_REQUIRED TASKS:_
a – Copy the Comet Theatre article starting with "A suspended start: Chausson" and going on through "lyricism into declamation.", swapping "phrasing" for "shaping".
b – Answer these questions using the Comet Theatre article.
(i) The two young performers are artists in residence of which foundation?
(ii) Which composer ends the French triptych in the programme?
(iii) Which Chausson work does Talas play?

The Rebirth of the Comet Theatre
The institution returned to the city thanks to the efforts of Maria Grazia Chiuri and the Nicola Bulgari Foundation
There are concerts that begin as isolated events, and others that are part of a broader cultural moment. Ruslan Talas and Luigi Carroccia's performance clearly fits into the second dimension: not only for its refined programme, but also for the context in which it takes shape, that of the rebirth of the Teatro della Cometa, returned to the city thanks to the commitment of Maria Grazia Chiuri and the projects of the Nicola Bulgari Foundation, of which the two young performers are artists in residence.
A programme as a poetic statement
The proposed programme - a French triptych from the late 19th and early 20th century - traces an aesthetic arc of great coherence: from the lyrical and symbolist tension of Ernest Chausson, through the impressionist ambiguity of Claude Debussy, to the cyclic and romantic fullness of César Franck. A journey that requires not only technique, but above all a refined stylistic intelligence from the performers.
The willingness to perform this repertoire is not a neutral choice but a declaration of intent: to privilege finesse over impact, timbre research over spectacularity.
A suspended start: Chausson
In Ernest Chausson's Poème op. 25, Talas constructs a sound that seems to arise from the very space of the theatre. There is no sharp attack, but a progressive emergence dictated by an inner distance, almost a sonic awareness. The phrasing avoids any formal rigidity, adhering to the fluid nature of the piece. His violin never seeks brilliant effect; rather, it builds a soft narrative arc, made up of transitions rather than contrasts. The phrasing is continuous, but never uniform: it ripples, retreats, starts again. In this sense, the reading avoids the temptation - always lurking in this piece - to turn lyricism into declamation.
Carroccia, for his part, does not 'follow' the violin: he surrounds it. The piano becomes an environment, working by subtraction, creating a harmonic terrain on which the violin moves freely. Contributing, in this way, to creating that suspended dimension that makes the piece something more than just a concert page.

_Dataset entries:_
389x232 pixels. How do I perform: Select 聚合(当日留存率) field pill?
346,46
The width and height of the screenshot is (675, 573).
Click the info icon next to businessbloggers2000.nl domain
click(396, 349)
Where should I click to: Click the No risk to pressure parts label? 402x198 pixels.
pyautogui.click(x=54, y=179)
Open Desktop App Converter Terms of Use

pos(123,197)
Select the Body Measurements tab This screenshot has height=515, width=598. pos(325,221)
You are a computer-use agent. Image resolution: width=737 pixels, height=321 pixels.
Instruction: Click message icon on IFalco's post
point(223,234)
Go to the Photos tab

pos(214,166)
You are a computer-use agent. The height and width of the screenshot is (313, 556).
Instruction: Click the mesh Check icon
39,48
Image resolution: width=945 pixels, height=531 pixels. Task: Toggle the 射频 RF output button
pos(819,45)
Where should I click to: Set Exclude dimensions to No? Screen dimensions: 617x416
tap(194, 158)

_RESPONSES TO THE EXERCISE:_
a –
A suspended start: Chausson
In Ernest Chausson's Poème op. 25, Talas constructs a sound that seems to arise from the very space of the theatre. There is no sharp attack, but a progressive emergence dictated by an inner distance, almost a sonic awareness. The shaping avoids any formal rigidity, adhering to the fluid nature of the piece. His violin never seeks brilliant effect; rather, it builds a soft narrative arc, made up of transitions rather than contrasts. The shaping is continuous, but never uniform: it ripples, retreats, starts again. In this sense, the reading avoids the temptation - always lurking in this piece - to turn lyricism into declamation.

b –
(i) The Nicola Bulgari Foundation
(ii) César Franck
(iii) Poème op. 25